▶ [Exercise aim]: Copy precisely the first line of the material below and every later line, stopping with the line that contains "You are a GUI agent. The screenshot is 136×2576.".

####

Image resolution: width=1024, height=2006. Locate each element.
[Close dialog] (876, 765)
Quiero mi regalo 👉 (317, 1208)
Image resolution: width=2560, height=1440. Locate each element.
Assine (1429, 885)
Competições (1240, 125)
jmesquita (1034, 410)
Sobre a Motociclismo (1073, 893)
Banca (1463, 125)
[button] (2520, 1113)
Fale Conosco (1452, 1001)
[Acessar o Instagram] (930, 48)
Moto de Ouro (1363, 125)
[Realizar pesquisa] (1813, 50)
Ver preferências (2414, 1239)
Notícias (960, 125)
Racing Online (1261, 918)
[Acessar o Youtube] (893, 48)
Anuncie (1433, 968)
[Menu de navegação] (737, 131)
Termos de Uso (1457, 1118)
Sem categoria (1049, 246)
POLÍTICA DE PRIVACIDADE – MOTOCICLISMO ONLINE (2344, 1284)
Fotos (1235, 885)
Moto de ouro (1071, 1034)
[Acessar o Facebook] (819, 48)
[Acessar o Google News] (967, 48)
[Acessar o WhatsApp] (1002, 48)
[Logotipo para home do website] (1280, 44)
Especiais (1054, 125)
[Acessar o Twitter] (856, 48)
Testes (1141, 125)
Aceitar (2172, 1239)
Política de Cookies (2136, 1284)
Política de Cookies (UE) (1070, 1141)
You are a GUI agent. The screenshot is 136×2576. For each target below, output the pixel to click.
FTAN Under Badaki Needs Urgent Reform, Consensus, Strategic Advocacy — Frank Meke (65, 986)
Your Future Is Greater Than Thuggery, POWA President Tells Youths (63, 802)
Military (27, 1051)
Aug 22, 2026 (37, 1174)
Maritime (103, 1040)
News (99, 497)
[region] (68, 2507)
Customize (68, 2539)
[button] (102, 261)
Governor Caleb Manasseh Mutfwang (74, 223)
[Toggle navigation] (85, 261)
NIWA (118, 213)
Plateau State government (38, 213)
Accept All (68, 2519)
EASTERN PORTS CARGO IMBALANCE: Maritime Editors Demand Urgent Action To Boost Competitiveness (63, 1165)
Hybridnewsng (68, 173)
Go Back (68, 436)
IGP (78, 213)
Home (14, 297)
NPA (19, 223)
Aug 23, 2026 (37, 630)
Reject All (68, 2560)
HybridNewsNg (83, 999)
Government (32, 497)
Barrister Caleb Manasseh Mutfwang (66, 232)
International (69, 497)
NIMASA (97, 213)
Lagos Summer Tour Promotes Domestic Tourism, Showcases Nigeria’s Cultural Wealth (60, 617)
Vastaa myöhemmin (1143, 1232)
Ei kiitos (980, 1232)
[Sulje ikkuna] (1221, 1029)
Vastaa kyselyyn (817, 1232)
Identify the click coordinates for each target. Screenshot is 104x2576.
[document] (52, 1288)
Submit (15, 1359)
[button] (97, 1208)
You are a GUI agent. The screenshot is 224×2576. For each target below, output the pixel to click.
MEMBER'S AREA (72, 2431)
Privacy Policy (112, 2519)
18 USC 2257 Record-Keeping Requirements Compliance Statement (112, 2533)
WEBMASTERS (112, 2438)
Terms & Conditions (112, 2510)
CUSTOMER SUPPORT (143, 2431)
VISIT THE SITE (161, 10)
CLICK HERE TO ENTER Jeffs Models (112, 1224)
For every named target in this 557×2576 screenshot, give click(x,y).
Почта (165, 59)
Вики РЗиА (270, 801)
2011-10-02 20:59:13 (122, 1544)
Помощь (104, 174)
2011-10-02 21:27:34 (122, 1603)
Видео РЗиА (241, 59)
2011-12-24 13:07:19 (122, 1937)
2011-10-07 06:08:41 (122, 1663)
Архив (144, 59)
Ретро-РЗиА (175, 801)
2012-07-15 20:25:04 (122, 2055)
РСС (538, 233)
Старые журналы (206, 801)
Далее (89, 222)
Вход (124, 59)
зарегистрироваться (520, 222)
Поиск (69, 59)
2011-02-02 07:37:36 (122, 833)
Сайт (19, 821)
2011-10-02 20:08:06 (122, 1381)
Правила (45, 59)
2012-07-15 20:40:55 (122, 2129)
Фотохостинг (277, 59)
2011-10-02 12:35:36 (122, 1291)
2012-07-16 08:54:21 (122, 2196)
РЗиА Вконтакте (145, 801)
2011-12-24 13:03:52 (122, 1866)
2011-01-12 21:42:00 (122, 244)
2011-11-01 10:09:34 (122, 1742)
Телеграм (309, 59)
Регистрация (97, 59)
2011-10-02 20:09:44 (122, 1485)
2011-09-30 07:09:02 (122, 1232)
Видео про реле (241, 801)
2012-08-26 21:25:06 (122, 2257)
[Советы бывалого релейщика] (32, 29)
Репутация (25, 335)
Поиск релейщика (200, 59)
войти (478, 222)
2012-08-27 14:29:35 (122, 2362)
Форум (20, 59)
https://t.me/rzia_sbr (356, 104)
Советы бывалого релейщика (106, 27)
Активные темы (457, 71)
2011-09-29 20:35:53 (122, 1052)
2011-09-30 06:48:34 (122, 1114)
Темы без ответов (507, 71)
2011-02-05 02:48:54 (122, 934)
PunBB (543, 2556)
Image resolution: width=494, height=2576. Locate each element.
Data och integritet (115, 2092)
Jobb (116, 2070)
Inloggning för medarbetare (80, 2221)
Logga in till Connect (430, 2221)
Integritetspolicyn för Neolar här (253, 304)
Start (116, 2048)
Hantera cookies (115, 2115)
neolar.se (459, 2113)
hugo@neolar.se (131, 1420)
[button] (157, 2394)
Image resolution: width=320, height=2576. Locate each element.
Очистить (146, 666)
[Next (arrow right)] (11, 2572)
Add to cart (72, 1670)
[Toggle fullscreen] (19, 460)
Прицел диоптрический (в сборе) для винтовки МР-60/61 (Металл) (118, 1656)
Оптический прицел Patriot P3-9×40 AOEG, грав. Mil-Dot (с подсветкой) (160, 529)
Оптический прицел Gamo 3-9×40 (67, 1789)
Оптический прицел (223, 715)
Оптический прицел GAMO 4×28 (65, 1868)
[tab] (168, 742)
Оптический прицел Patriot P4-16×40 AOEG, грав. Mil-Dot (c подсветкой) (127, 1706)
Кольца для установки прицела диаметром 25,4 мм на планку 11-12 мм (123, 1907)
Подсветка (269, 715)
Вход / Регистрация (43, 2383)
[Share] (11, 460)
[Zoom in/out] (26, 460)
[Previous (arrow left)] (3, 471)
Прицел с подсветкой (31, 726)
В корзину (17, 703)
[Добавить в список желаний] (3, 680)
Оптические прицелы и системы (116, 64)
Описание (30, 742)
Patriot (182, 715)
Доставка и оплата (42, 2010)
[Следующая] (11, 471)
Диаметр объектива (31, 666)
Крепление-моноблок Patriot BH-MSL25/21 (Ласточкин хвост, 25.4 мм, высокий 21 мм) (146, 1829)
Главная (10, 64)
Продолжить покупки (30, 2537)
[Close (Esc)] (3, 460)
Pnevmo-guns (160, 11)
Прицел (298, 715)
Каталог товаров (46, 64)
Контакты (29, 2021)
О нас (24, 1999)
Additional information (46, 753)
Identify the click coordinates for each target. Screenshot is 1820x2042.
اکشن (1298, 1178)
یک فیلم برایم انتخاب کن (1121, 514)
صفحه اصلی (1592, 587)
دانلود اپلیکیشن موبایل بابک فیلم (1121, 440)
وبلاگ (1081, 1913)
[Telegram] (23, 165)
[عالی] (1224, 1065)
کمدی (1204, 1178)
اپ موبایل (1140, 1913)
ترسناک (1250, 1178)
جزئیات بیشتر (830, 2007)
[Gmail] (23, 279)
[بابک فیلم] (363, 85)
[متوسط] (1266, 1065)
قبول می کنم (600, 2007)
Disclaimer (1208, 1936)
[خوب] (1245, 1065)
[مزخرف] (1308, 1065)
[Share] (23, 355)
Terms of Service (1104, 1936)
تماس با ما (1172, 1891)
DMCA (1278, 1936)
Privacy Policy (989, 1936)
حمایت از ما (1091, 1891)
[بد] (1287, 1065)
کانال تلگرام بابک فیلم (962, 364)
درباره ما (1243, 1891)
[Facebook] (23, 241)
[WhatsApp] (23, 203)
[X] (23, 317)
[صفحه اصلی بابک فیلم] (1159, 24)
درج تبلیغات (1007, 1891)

####

▶ [Worked solution]:
Image resolution: width=1024, height=2006. Locate each element.
[Close dialog] (876, 765)
Quiero mi regalo 👉 (317, 1208)
Image resolution: width=2560, height=1440. Locate each element.
Assine (1429, 885)
Competições (1240, 125)
jmesquita (1034, 410)
Sobre a Motociclismo (1073, 893)
Banca (1463, 125)
[button] (2520, 1113)
Fale Conosco (1452, 1001)
[Acessar o Instagram] (930, 48)
Moto de Ouro (1363, 125)
[Realizar pesquisa] (1813, 50)
Ver preferências (2414, 1239)
Notícias (960, 125)
Racing Online (1261, 918)
[Acessar o Youtube] (893, 48)
Anuncie (1433, 968)
[Menu de navegação] (737, 131)
Termos de Uso (1457, 1118)
Sem categoria (1049, 246)
POLÍTICA DE PRIVACIDADE – MOTOCICLISMO ONLINE (2344, 1284)
Fotos (1235, 885)
Moto de ouro (1071, 1034)
[Acessar o Facebook] (819, 48)
[Acessar o Google News] (967, 48)
[Acessar o WhatsApp] (1002, 48)
[Logotipo para home do website] (1280, 44)
Especiais (1054, 125)
[Acessar o Twitter] (856, 48)
Testes (1141, 125)
Aceitar (2172, 1239)
Política de Cookies (2136, 1284)
Política de Cookies (UE) (1070, 1141)
You are a GUI agent. The screenshot is 136×2576. For each target below, output the pixel to click.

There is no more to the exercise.